Abstract
Background:
Artificial intelligence (AI), particularly large language models (LLMs), has shown potential in health care, including diagnostic assistance and patient education. However, concerns about accuracy, biases, and the loss of human interaction, especially in oncology care, warrant investigation into patient perceptions of AI tools.
Methods:
A survey was conducted among 276 oncology outpatients at Thomas Jefferson University to assess comfort, trust, and familiarity with AI chatbots in three clinical scenarios: medication refills, lab result reviews, and preoperative instructions. Participants rated comfort levels using a 5-point Likert scale, and qualitative responses were analyzed. Demographic data were collected to examine subgroup differences. Statistical analyses included Wilcoxon tests with Bonferroni corrections.
Results:
Patients were most comfortable using AI for routine tasks like medication refills compared to lab result reviews (p = 0.0003) and preoperative instructions (p = 0.003). White and Asian patients reported the highest comfort levels, while African American/Black patients expressed significantly less comfort in some contexts, such as preoperative instructions (p = 0.04). Trust in AI was generally higher among male, older, and more educated patients, although familiarity with LLMs did not significantly influence comfort. Less than 10% of participants were highly comfortable using AI alone, citing concerns about losing the human connection in care. Respondents emphasized transparency and the option to interact with a human as critical for building trust.
Conclusions:
This study highlights the importance of patient-centered approaches to integrating AI in oncology care. Tailored strategies addressing trust, transparency, and cultural sensitivity are essential for equitable AI adoption. Future research should explore ways to enhance patient acceptance and mitigate disparities in AI use to improve health care delivery while preserving human interaction.
Introduction
Artificial intelligence (AI) is defined as the ability of computers to perform tasks typically associated with human intelligence. 1 This rapidly evolving technology has the potential to revolutionize medicine and significantly impact the lives of millions of patients internationally. Large language models (LLMs), a subset of AI, have shown promise in various health care applications. These include providing diagnostic assistance, reducing clinician workload with medical note writing, and improving patient education by engaging in human-like conversations through chatbots.2,3 Despite these advancements, significant concerns remain regarding LLMs’ validity and ethical implications in patient-facing roles, particularly in oncology care.

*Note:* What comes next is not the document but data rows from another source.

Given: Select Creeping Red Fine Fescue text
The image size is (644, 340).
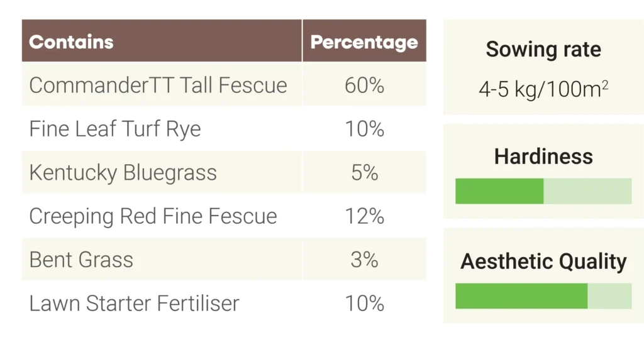Looking at the screenshot, I should (153, 216).
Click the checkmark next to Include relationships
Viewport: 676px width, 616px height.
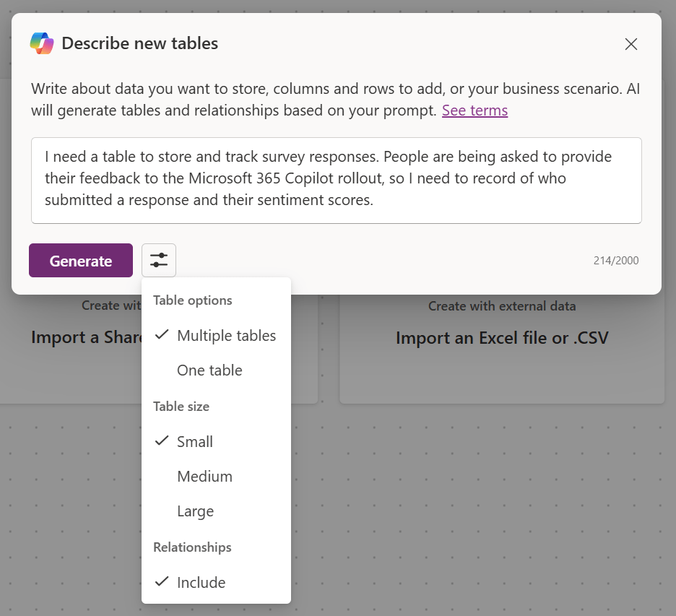(x=161, y=581)

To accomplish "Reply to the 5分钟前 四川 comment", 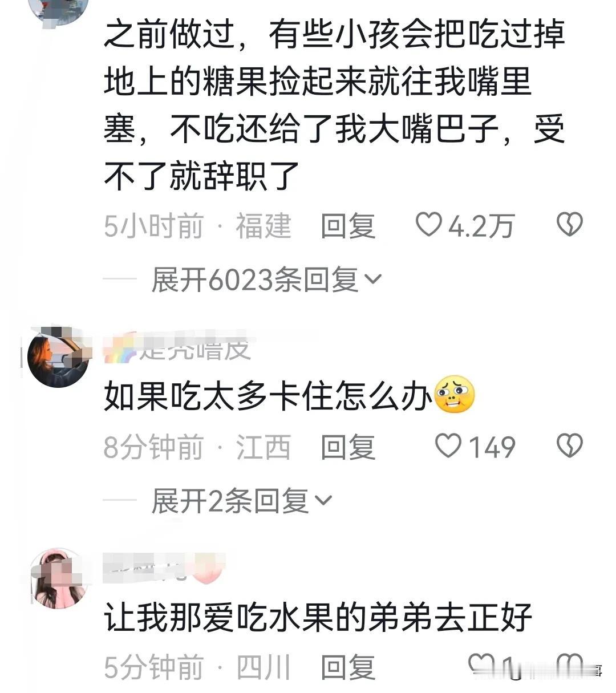I will (348, 667).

One of the primary challenges with LLMs is their tendency to “hallucinate” or generate information with a high degree of confidence that may be inaccurate, as they are probabilistic models that generate text based on learned patterns in their training data, rather than on factual knowledge or understanding. They can sometimes fill in gaps or generate incorrect information, even when presented with accurate context, because they are not perfect at distinguishing between true and false information. 4 This may be due to overreliance on repetition in training data, internal conflicts from large amounts of training information that may be contradictory, and the presence of outdated or false information. Additionally, these models have demonstrated biases related to gender, race, and age, raising questions about their reliability in diverse patient populations.5,6 As health care systems increasingly consider integrating LLMs into clinical workflows, mainly through electronic health records (EHRs), evaluating how patients perceive these technologies is critical.
Understanding patient perspectives is particularly important in oncology, where communication and trust are paramount. Literature suggests that disadvantaged populations, including non-White, low socioeconomic status, older, and rural-dwelling individuals, have historically been slower to adopt and benefit from new technologies, often due to systemic barriers and historical mistrust of medical institutions that have been notable in black populations who experience structural racism.7–9 These disparities are exacerbated by implicit biases in accessing and using health care technology, such as EHR systems. 10 Previous work has shown that non-White patients were significantly less likely to receive EHR engagement from health care providers. 11 Studies and surveys of nonmedical applications of AI have demonstrated that the public views nonmedical AI variably, with few existing studies on AI in health care focusing on broad applications rather than patient-specific contexts, leaving critical gaps in understanding patient perceptions.6,12–14
These factors highlight the need for patient-centered research on the acceptability of AI-based tools in health care. This study aims to explore oncology patients’ perceptions of AI chatbots as clinical support tools within the EHR. By assessing comfort, trust, and familiarity with AI in different clinical scenarios and determining patient characteristics associated with those factors, this research provides insights into the factors influencing patient acceptance of these emerging technologies.
Methods
Recruitment and survey design
Between October 31, 2023, and December 19, 2023, oncology patients were recruited through the Regional Liaison Office (RLO) at Thomas Jefferson University to participate in an IRB-approved study (iRISID-2023-2216).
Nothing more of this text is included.